このような、γ−アミノ酪酸含有飲食品は、トマト処理物と本発明の乳酸菌とを含有する組成物の一実施形態であり、かかる組成物も本発明に包含される態様である。
トマト処理物と本発明の乳酸菌とを含有する組成物において、前記乳酸菌は生菌であっても死菌であってもよく、生菌と死菌との両方を含むものでもよい。さらに、乳酸菌が破砕された状態、乳酸菌の一部を含む状態であってもよい。
前記組成物は任意の飲食品の形態に調製することができ、また任意の飲食品に添加することができる。
前記組成物は、通常は液状であり、γ−アミノ酪酸を17.5mM以上含有していればよく、好ましくは21.2mM以上、より好ましくは、27.6mM以上含有する。また、濃縮物や乾燥物等の半固形・固形状でもよく、γ−アミノ酪酸を、1.80mg/g以上含有していればよく、2.18mg/g以上、より好ましくは2.94mg/g以上含有する。
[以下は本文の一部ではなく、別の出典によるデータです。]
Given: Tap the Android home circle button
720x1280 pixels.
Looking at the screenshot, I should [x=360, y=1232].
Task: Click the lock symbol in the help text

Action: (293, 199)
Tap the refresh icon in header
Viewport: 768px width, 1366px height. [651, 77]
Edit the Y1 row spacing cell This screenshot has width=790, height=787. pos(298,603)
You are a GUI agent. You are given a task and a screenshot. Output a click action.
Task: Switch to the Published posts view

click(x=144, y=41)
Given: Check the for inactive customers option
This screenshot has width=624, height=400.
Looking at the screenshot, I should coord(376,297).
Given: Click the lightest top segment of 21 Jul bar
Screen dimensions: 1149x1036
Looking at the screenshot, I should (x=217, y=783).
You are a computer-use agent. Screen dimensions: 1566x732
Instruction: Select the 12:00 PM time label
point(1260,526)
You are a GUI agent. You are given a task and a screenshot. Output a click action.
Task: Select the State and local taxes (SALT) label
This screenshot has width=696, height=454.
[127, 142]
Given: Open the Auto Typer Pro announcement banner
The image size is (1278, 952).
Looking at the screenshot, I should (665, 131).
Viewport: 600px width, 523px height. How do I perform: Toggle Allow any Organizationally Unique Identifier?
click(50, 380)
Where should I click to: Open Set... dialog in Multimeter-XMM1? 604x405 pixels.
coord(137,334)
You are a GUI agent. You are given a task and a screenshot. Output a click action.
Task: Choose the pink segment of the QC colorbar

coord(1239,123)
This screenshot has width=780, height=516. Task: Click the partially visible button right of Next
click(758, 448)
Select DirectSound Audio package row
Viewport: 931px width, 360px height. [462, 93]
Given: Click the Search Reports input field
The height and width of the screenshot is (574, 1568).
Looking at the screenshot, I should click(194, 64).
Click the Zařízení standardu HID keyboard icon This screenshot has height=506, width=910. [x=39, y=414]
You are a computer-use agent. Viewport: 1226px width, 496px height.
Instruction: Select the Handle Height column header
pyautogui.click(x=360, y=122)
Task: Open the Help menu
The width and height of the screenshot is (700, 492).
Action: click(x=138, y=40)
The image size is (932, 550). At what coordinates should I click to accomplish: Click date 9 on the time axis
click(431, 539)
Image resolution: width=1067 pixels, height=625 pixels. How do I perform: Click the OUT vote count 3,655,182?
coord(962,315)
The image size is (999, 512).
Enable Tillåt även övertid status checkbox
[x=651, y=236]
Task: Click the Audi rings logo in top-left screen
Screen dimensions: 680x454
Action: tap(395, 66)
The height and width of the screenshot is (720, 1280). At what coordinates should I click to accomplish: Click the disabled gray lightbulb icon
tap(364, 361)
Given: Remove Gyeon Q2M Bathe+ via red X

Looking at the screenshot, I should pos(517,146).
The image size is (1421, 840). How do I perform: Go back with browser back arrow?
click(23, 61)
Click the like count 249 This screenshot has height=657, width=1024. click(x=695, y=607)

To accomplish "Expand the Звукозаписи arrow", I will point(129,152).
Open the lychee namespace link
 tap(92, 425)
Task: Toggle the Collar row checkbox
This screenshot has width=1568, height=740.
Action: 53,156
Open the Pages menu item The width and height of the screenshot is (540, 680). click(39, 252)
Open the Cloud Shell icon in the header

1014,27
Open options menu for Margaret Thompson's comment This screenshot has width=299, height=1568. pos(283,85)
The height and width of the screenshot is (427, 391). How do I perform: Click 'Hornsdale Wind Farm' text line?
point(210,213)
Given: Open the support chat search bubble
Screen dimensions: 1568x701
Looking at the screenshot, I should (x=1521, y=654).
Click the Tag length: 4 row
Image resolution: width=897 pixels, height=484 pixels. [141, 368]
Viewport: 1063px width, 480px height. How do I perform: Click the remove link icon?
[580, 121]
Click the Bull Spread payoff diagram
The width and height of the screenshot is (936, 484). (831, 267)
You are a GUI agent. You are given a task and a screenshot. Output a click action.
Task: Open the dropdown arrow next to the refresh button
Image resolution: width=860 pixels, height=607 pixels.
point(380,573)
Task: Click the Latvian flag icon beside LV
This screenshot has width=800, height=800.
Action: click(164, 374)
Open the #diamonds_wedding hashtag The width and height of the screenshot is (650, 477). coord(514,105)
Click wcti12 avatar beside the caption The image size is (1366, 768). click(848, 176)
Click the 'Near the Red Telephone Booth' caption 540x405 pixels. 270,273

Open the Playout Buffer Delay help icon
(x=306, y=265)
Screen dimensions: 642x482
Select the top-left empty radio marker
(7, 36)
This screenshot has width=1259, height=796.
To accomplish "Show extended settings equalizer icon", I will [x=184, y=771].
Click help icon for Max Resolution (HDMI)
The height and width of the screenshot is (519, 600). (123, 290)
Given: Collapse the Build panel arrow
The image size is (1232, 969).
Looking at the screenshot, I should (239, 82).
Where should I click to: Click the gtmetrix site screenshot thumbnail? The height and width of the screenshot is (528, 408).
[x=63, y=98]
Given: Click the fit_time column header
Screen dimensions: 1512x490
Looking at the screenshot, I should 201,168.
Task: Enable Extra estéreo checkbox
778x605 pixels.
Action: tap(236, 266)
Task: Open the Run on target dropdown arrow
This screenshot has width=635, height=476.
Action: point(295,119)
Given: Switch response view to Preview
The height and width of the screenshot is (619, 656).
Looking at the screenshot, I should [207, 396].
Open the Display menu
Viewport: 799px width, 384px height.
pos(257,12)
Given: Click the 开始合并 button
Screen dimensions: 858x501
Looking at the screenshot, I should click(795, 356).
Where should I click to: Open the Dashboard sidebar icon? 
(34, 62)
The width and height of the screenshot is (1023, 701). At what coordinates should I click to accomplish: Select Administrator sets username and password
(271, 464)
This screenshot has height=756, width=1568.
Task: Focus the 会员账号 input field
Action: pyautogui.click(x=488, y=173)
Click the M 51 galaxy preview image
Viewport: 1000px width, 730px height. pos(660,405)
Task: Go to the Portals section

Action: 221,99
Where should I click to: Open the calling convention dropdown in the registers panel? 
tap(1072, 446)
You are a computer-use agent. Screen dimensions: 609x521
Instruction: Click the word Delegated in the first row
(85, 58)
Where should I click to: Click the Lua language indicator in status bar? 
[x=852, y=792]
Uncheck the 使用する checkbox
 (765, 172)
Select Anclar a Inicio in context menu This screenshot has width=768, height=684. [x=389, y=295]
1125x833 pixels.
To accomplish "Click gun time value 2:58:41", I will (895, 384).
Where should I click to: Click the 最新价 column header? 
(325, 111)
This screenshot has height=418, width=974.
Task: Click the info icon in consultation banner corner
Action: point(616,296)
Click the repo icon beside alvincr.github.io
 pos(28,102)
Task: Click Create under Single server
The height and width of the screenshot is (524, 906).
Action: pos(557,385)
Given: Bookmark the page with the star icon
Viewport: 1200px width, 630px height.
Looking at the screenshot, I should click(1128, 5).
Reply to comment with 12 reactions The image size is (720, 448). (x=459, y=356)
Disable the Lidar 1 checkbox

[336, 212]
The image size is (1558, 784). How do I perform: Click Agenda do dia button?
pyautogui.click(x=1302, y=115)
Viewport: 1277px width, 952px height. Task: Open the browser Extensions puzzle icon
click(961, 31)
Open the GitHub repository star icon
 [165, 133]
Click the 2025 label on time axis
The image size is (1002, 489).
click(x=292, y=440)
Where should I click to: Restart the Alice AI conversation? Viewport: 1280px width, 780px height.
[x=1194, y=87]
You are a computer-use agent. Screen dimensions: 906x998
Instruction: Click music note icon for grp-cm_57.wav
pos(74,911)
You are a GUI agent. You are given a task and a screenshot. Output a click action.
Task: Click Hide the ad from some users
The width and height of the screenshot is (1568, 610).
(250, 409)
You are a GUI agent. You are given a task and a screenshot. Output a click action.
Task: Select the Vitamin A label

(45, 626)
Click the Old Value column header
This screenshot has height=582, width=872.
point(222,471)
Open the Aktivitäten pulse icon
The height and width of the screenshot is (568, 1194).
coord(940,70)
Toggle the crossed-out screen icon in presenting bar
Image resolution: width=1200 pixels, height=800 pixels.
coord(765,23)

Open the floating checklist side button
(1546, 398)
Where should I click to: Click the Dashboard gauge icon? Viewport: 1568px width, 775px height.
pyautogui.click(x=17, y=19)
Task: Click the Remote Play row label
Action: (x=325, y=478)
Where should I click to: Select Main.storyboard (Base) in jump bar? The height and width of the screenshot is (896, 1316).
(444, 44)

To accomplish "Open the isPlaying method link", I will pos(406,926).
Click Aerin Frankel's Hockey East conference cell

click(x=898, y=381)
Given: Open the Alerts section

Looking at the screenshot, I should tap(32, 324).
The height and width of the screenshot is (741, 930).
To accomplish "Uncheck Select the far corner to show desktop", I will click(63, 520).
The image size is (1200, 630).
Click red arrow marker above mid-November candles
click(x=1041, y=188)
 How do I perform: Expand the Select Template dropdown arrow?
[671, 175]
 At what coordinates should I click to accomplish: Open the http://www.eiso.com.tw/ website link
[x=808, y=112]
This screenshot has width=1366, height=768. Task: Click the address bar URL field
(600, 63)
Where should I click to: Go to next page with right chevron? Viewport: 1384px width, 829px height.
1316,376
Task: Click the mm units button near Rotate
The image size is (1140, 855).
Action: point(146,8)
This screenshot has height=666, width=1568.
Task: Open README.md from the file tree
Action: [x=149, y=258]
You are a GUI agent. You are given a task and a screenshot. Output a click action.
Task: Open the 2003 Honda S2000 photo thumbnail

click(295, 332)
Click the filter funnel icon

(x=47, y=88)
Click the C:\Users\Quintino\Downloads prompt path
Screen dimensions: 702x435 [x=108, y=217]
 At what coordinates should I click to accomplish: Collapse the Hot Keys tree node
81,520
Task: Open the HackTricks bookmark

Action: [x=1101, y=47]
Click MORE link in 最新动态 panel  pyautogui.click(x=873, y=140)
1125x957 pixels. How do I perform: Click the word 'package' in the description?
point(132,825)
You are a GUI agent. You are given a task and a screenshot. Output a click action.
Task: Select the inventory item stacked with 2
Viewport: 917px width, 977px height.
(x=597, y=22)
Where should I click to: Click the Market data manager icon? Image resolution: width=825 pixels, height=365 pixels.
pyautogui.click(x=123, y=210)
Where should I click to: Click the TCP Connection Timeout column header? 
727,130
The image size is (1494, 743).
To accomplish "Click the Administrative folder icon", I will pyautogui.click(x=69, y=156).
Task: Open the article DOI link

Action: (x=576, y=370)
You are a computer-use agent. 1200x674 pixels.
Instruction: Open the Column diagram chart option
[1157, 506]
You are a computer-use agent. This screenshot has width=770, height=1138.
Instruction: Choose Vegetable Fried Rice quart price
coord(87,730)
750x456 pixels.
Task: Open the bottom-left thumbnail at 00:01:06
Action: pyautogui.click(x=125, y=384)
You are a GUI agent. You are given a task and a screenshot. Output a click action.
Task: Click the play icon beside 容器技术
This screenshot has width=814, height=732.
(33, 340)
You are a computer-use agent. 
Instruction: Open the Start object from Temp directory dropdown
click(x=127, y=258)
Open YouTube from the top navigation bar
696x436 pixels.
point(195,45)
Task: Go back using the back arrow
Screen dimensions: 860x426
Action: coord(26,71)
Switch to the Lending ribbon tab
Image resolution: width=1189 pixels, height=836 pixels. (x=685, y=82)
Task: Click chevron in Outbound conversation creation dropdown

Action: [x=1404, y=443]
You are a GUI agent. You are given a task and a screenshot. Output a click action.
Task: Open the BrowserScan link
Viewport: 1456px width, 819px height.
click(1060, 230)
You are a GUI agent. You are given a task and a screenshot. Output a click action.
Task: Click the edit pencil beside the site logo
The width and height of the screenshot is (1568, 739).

また、前記組成物におけるグルタミン酸含有量は、15.4mM以下が好ましく、10.0mM以下がより好ましい。また、2.27mg/g以下が好ましく、1.48mg/g以下がより好ましい。これにより、飲食品の形態としたときに、すっきりとした後味となる。
次に実施例を挙げて本発明を詳細に説明するが、本発明はこれらの実施例に限定されるものではない。
<実施例1>
アメリカ産ジュース用トマトペースト(MSP.020CB モーニングスター社製)を、水でBrix10%に希釈し(以下、「Brix10%トマト処理物」という)、培地(発酵原料)とした。なお、Brix10%トマト処理物をBrix3%に調整したときの濾液着色度は、0.31であった。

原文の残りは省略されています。